### DIRECTION
Output as a numbered list the rows starting at the line containing "Given: Switch the view from Simple to Wave" and ending at the line containing "Looking at the", skipping blank lines. Leave the pictures out.

### INFORMATION SUPPLIED
++++

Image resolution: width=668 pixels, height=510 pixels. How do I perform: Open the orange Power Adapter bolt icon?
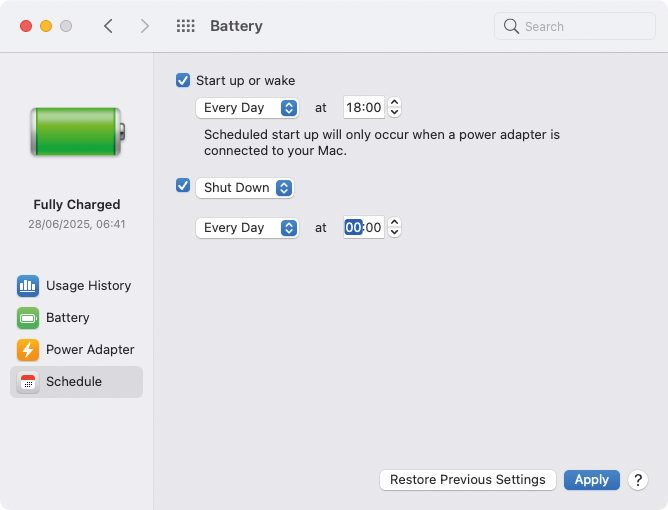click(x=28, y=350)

++++

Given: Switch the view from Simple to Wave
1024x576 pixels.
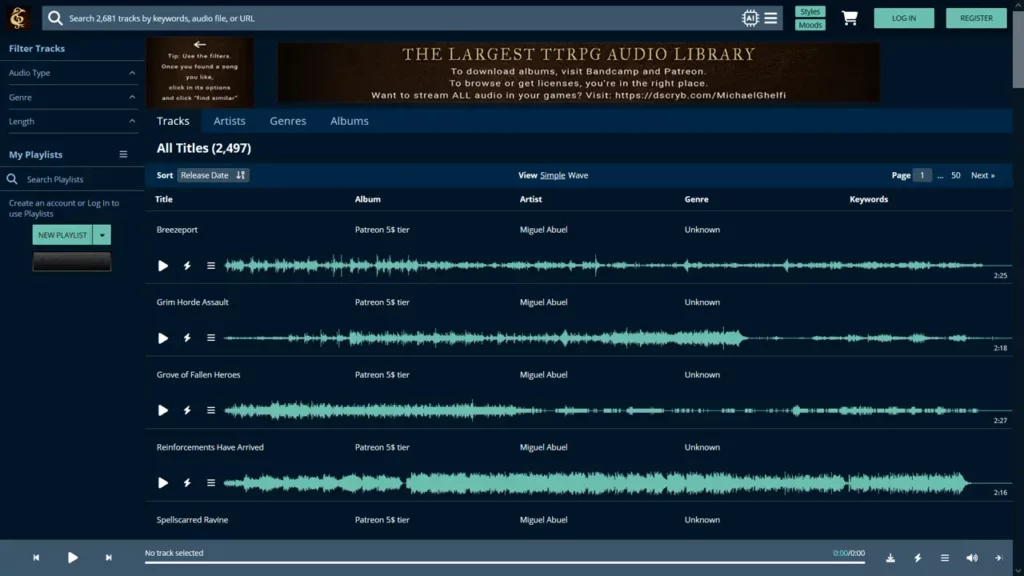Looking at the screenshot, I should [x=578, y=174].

++++

### RESPONSE TO THE EXERCISE
1. Given: Switch the view from Simple to Wave
2. 1024x576 pixels.
3. Looking at the screenshot, I should [x=578, y=174].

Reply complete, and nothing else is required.